• Problems to solve:
1) Using the court opinion on the Whitfield appeal below, answer these:
(a) Who appeared for the appellant?
(b) Which business was burglarized in the one burglary Whitfield took part in?
(c) What role did Whitfield play in that burglary?
2) Pick up the court opinion on Charles Whitfield's appeal, given below, and write what follows its final sentence.

• Document section:
------------------------

Submitted Under Third Circuit LAR 34.1(a) January 8, 2007.
Filed: February 7, 2007.
Appeal from the United States District Court for The Eastern District of Pennsylvania, (02-cr-00772-2), District Court: The Honorable Timothy J. Savage.
Amy L. Kurland, Office of United States Attorney, Philadelphia, PA, for Appellee.
Peter A. Levin, Philadelphia, PA, for Appellant.
Before: McKEE, AMBRO, and FISHER, Circuit Judges.
Charles Whitfield appeals the judgment of sentence and conviction that was entered following his conviction for conspiracy and interstate transportation of stolen property. For the reasons that follow, we will affirm the district court's judgment.
Because we write primarily for the parties, it is not necessary to recite the facts of this case in detail. Rather, we note only briefly that the charges in this case stemmed from a criminal conspiracy that operated from July of 1999 through July of 2001 and that was involved in over fifty burglaries, armed robberies, and related crimes in Pennsylvania and New Jersey. Whitfield was involved, with three other co-defendants, in only one of these burglaries; the burglary of Monster Beverage in Glassboro, New Jersey, on March 19, 2001. He was the driver and lookout.

------------------------

• Listed records:
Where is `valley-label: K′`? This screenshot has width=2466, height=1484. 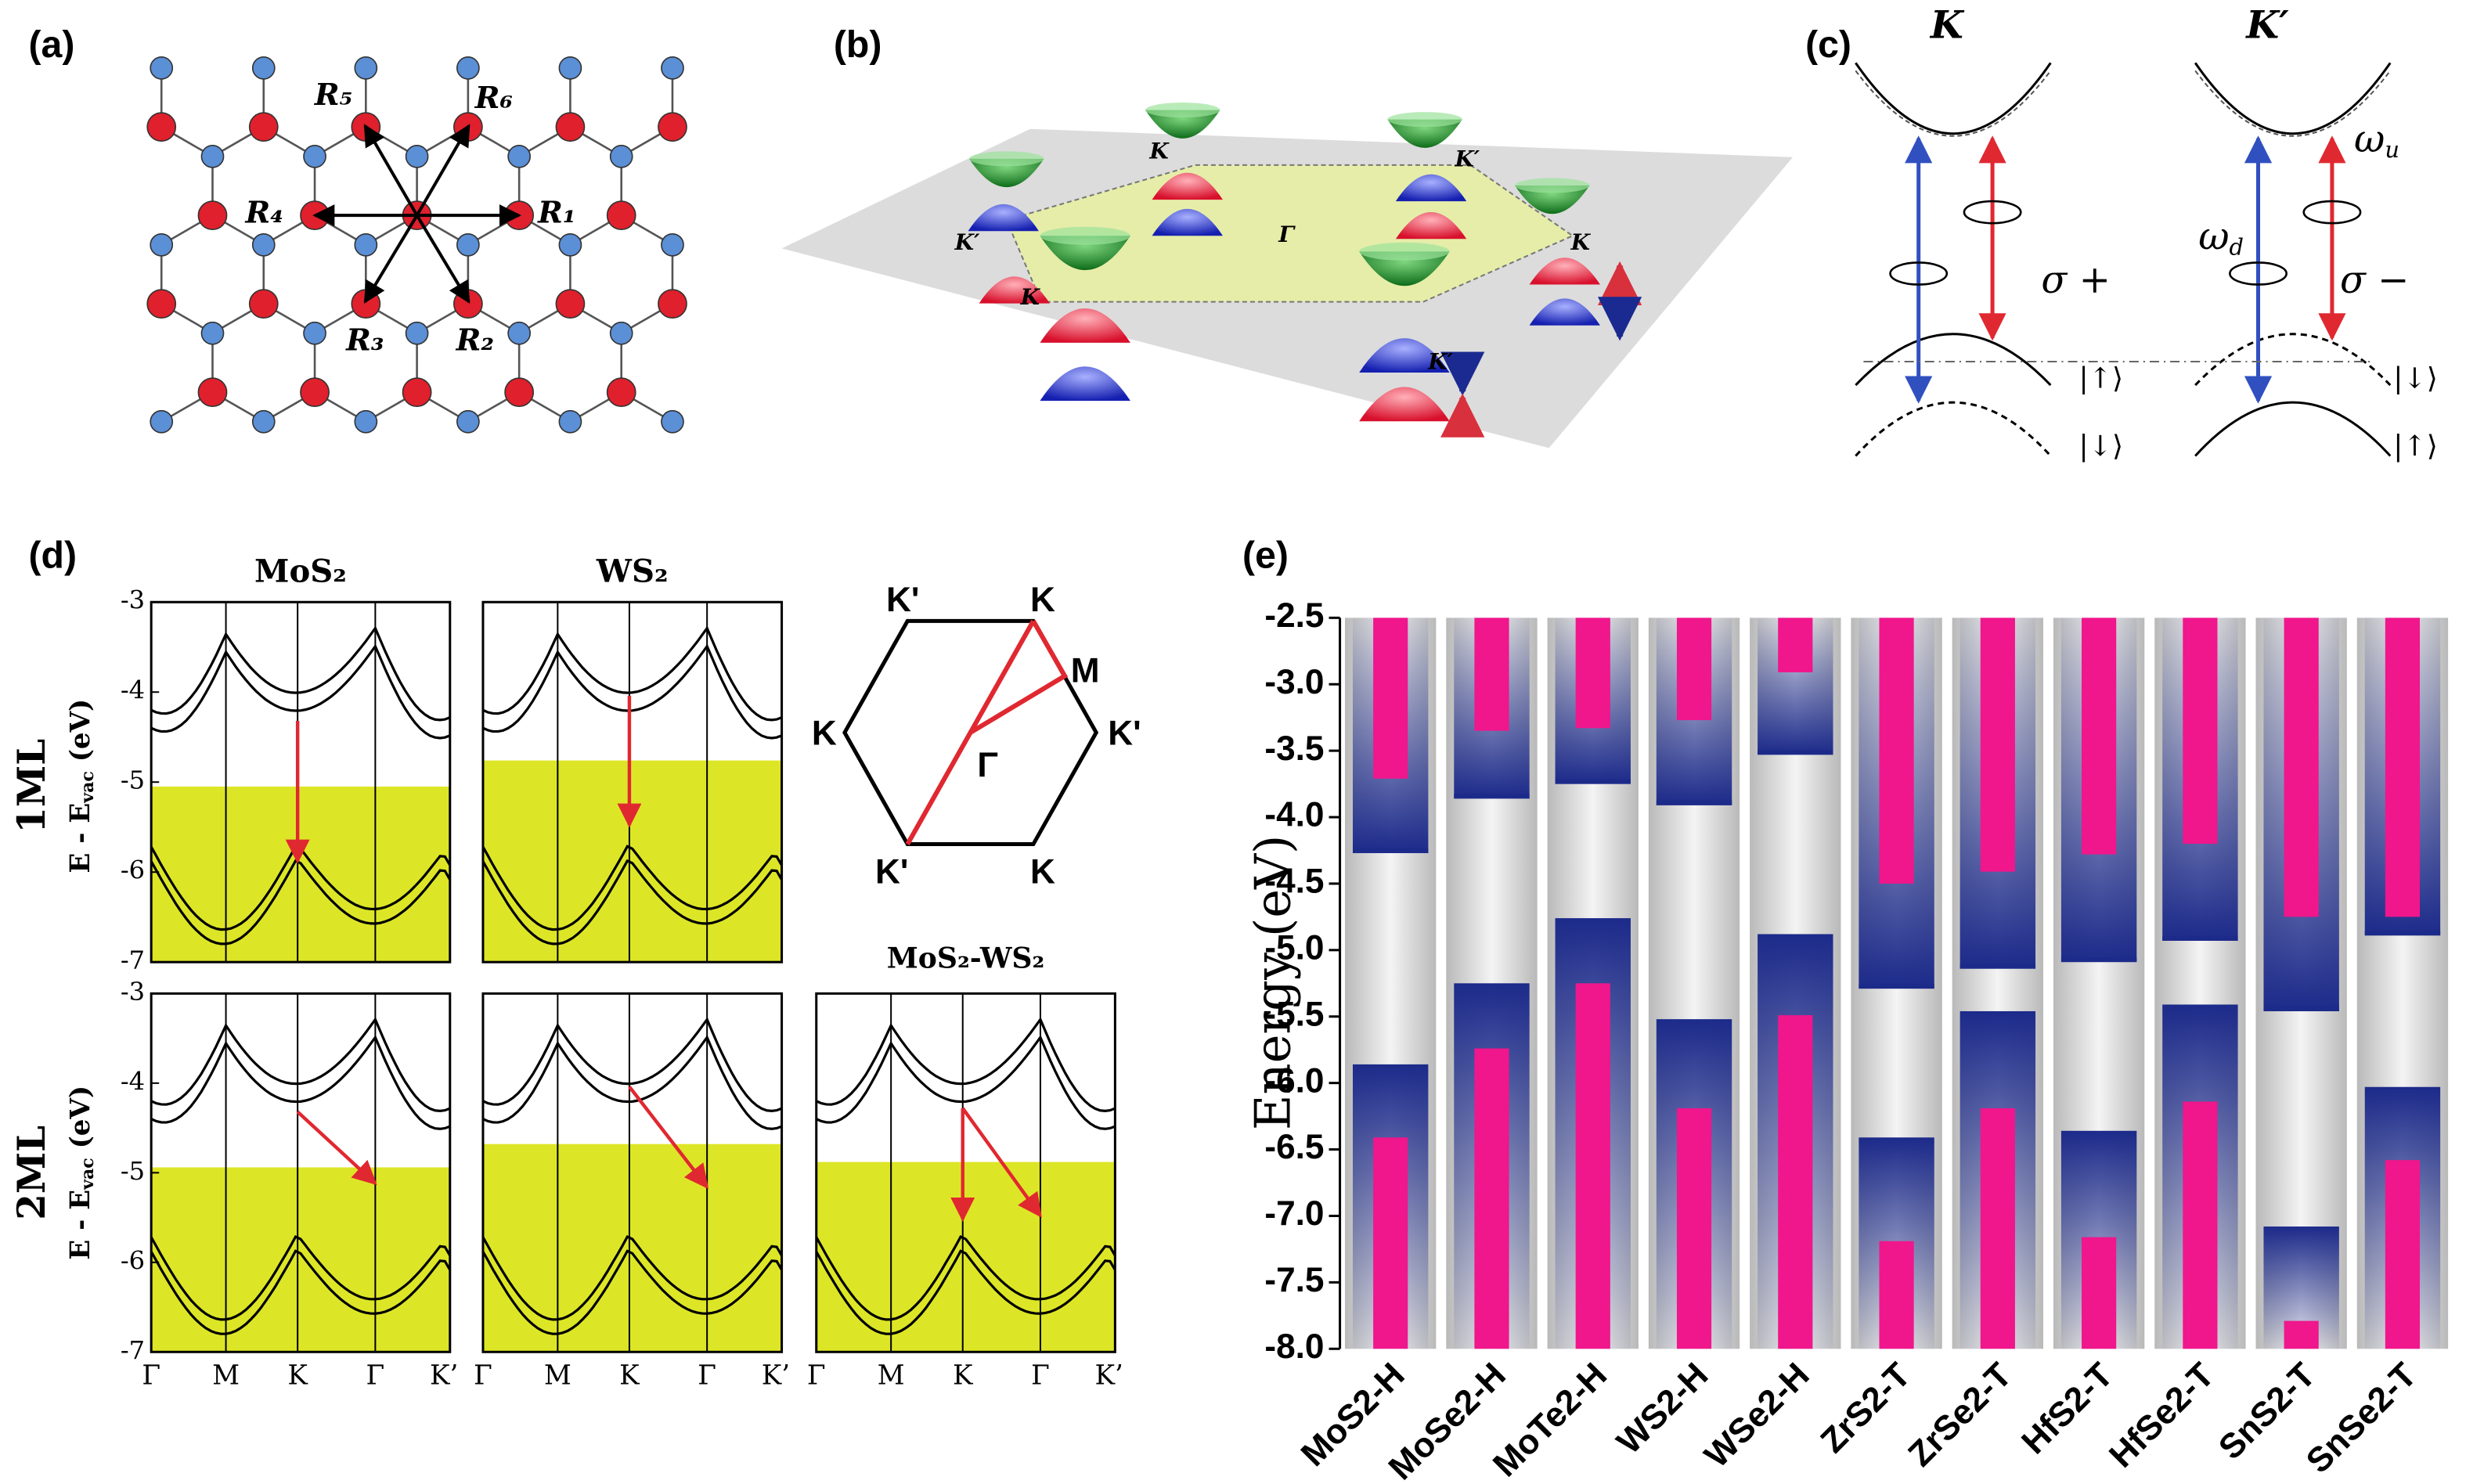
valley-label: K′ is located at coordinates (1467, 158).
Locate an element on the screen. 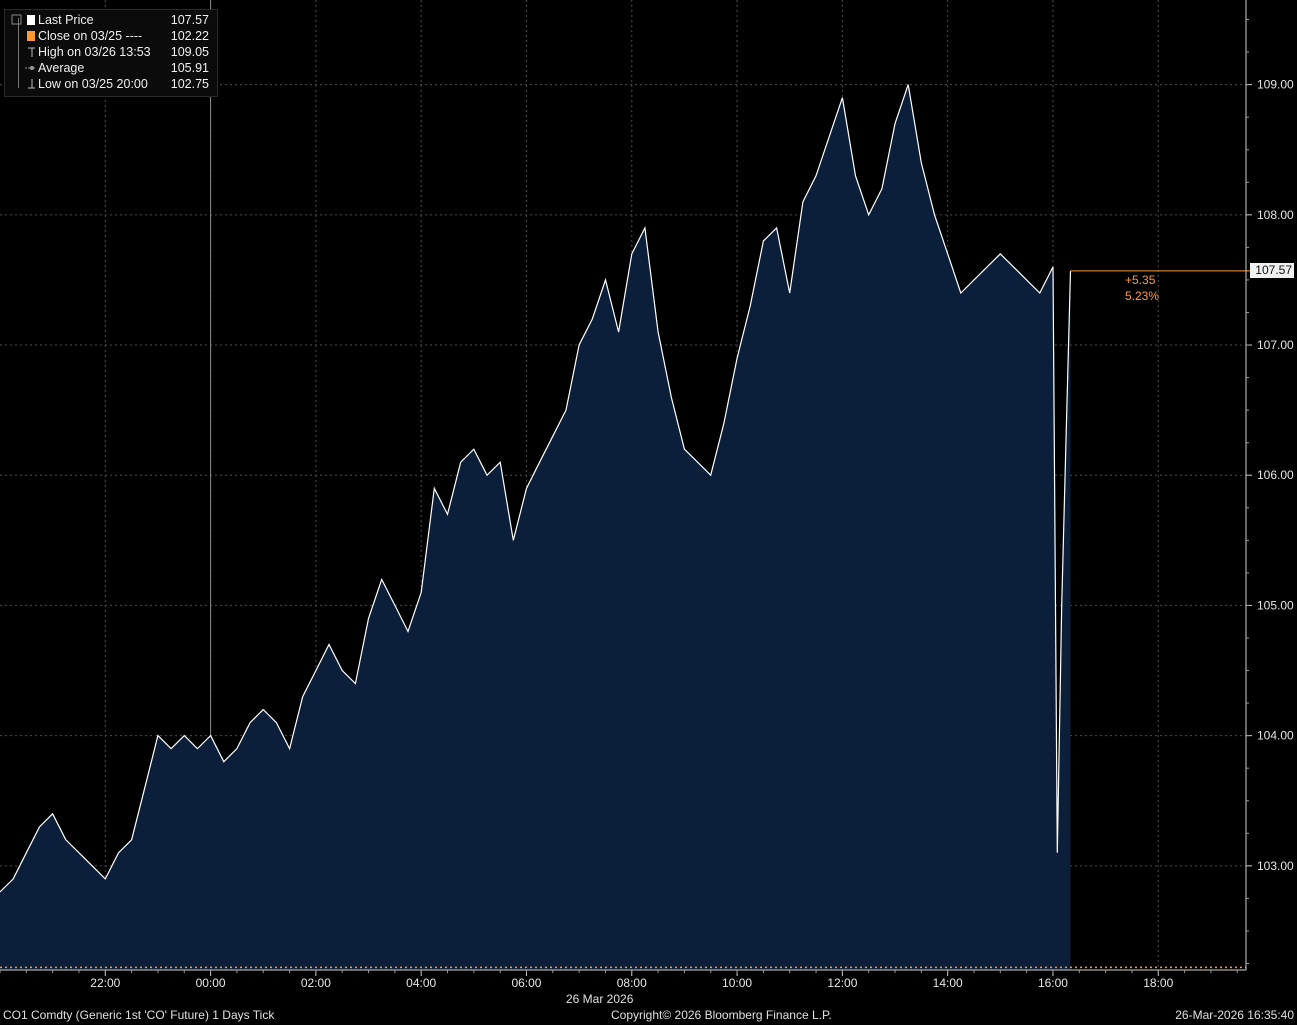 The image size is (1297, 1025). x-tick-label: 08:00 is located at coordinates (632, 983).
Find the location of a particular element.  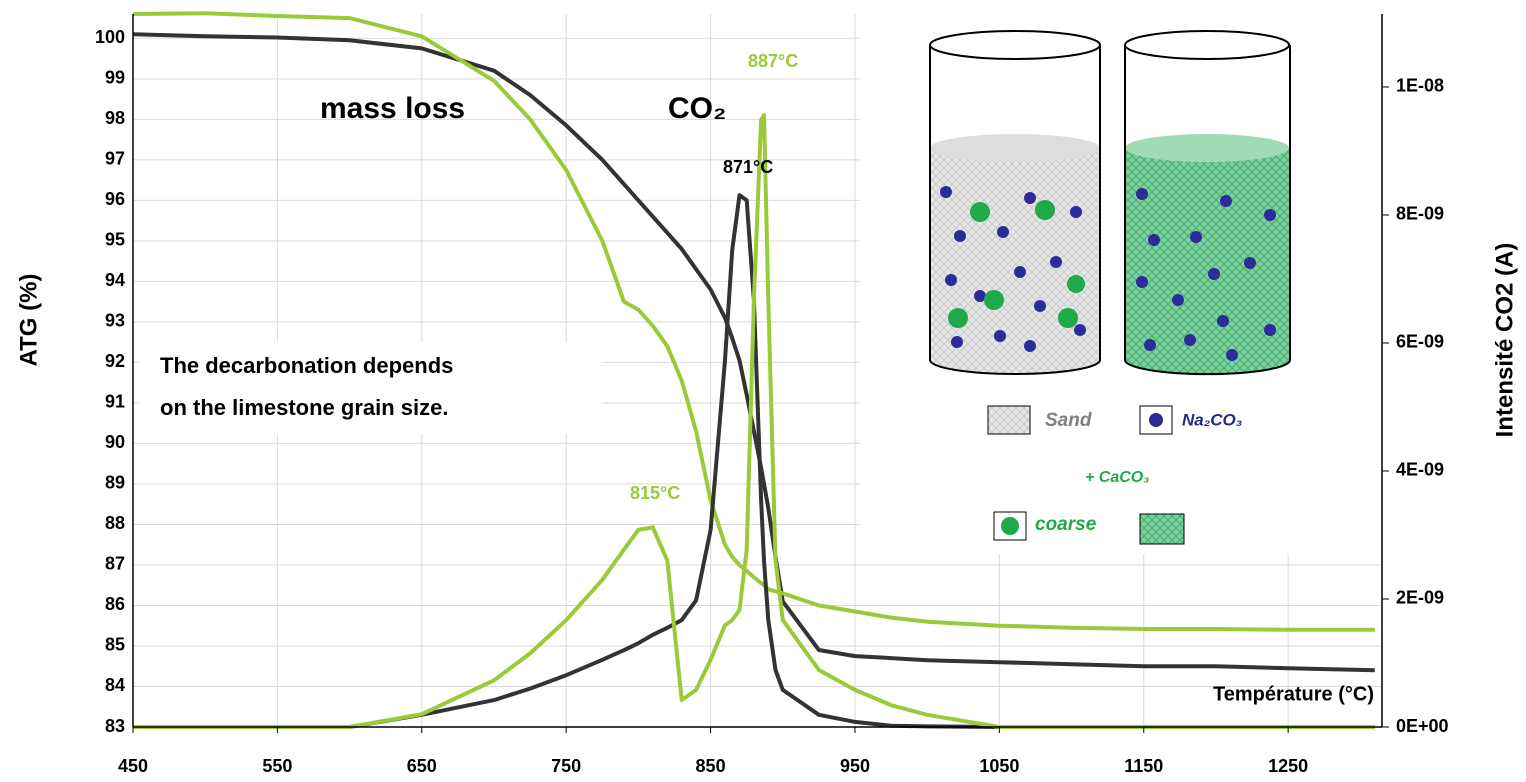

y-tick-label: 89 is located at coordinates (115, 483).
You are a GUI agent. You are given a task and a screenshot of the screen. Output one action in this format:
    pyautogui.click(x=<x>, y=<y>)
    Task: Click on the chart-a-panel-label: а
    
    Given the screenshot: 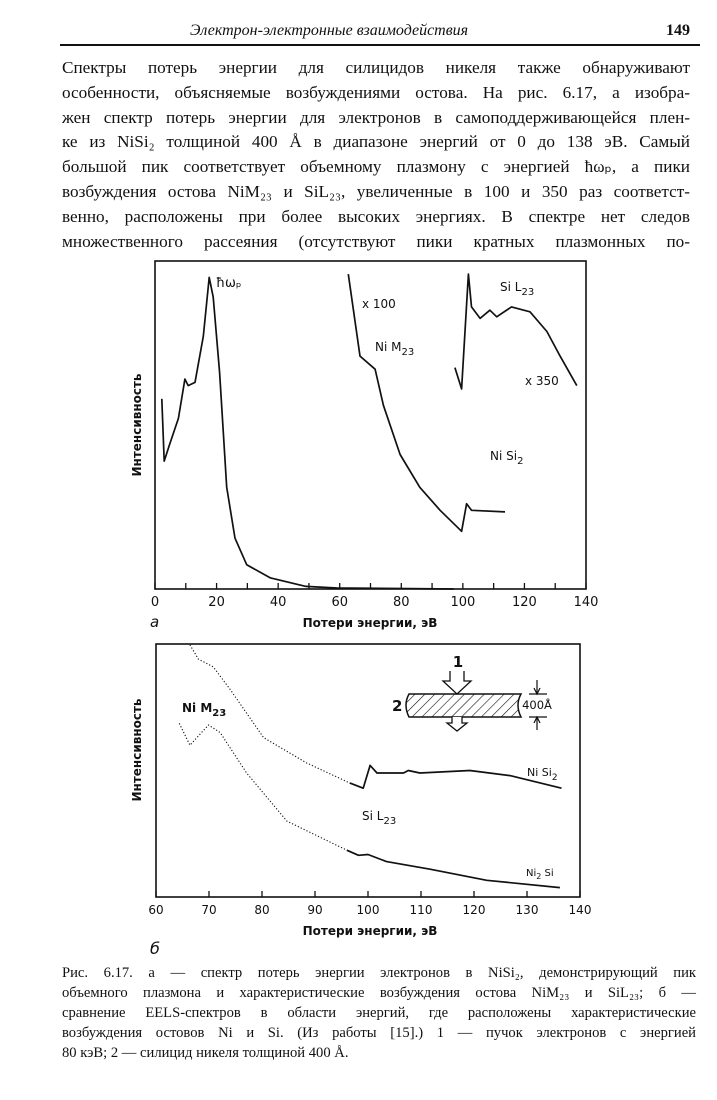 What is the action you would take?
    pyautogui.click(x=154, y=622)
    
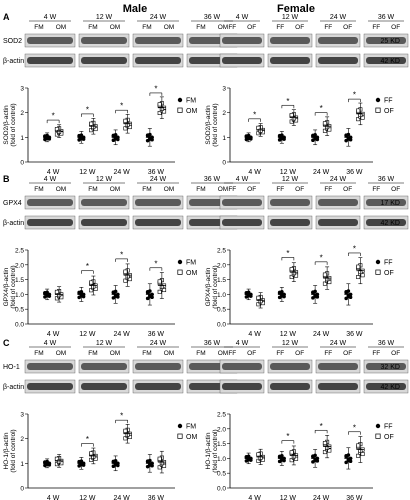 The width and height of the screenshot is (410, 500). Describe the element at coordinates (14, 224) in the screenshot. I see `blot-actin-label: β-actin` at that location.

------------------------

• Answers:
1)
(a) Peter A. Levin, of Philadelphia, PA.
(b) Monster Beverage in Glassboro, New Jersey.
(c) He was the driver and lookout.

2)
On appeal, Whitfield argues that evidence of his participation as a "lookout" in that single burglary was not sufficient to convict him of the larger conspiracy perpetuated by Christopher Plytas and others. He also alleges that the government's failure to disclose newly discovered evidence relating to the credibility of one of his co-conspirators before trial requires a new trial.
To prove conspiracy, the government must establish a unity of purpose between the alleged conspirators, an intent to achieve a common goal, and an agreement to work together toward that goal. United States v. Gibbs, 190 F.3d 188, 197 (3d Cir. 1999). Nevertheless, we have consistently held that:
[t]he government need not prove that each defendant knew all of the conspiracy's details, goals, or other participants. . . . However, the government must proffer sufficient evidence from which a jury could have concluded that each . . . transaction in which [the defendant] was involved was a step in achieving the conspiracy's common goals. . . .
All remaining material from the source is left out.